There are three provider types: Anthropic Claude for strong visual reasoning and contextual understanding, OpenAI for enterprise-grade cloud scalability, and any OpenAI-compatible custom endpoint for local models. The custom endpoint option works with Ollama, LM Studio, vLLM, and other local inference servers. Switch providers with a single configuration change — no code modifications needed.

Can I generate descriptions without sending images to the cloud?

Yes. Connect to a local vision language model server (Ollama, LM Studio, or vLLM) using the custom endpoint option. Images are processed entirely on your infrastructure with zero data transmitted externally. This gives you the same description capability with complete data sovereignty, suitable for HIPAA, GDPR, and air-gapped environments.

What image formats are supported?

The image description feature supports PNG, JPEG, GIF, BMP, TIFF, and PDF documents. For PDFs, pages are automatically rendered as images for processing. You can describe individual images or pages from multipage documents. The same formats work across all three VLM providers.

How do I control the detail level of descriptions?

The SDK provides configurable detail levels and custom prompts. Use the detail level setting to choose between concise descriptions (1–3 sentences for alt text) and detailed analysis (comprehensive visual breakdown). Custom prompts let you further shape the output — for example, focusing on specific elements, using particular terminology, or following your organization’s style guide.

Can I use image description for digital asset management?

Yes. Image description is well-suited for automated content cataloging workflows. Generate descriptions and metadata for large image libraries, making visual content searchable and organized. Combined with Vision API’s extraction capabilities, you can process entire document archives — extracting text and data while simultaneously generating descriptions for embedded images and figures.

How does this compare to dedicated alt text tools like AltText.ai?

Dedicated alt text tools are typically web-based services designed for content managers and marketers. The Nutrient SDK is a developer tool that integrates image description into your Java application’s document processing pipeline.
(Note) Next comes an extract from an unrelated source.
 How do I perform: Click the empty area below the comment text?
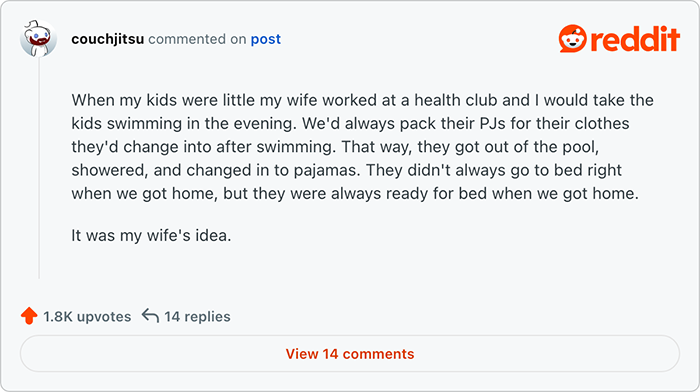tap(357, 268)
You get programmatic control, choice of VLM provider (including on-premises), custom prompts, and the ability to combine descriptions with OCR, data extraction, and other document operations in a single workflow.

What are the costs of using different VLM providers?

Claude and OpenAI charge per-request API fees based on their pricing models. Local models (via Ollama, LM Studio, or vLLM) have zero per-image API costs — you only pay for the infrastructure to run them. For high-volume description workflows, local models can significantly reduce costs while maintaining quality. The Nutrient SDK itself does not add per-image fees on top of your VLM provider costs.

How do I get started with image description in Java?

Add the Nutrient Java SDK dependency to your project. Configure your VLM provider (Claude API key, OpenAI API key, or a local model endpoint). Open a document or image, create a vision instance, and call the describe method. The SDK handles image preparation, API communication, and response formatting. The guides include step-by-step examples for each provider.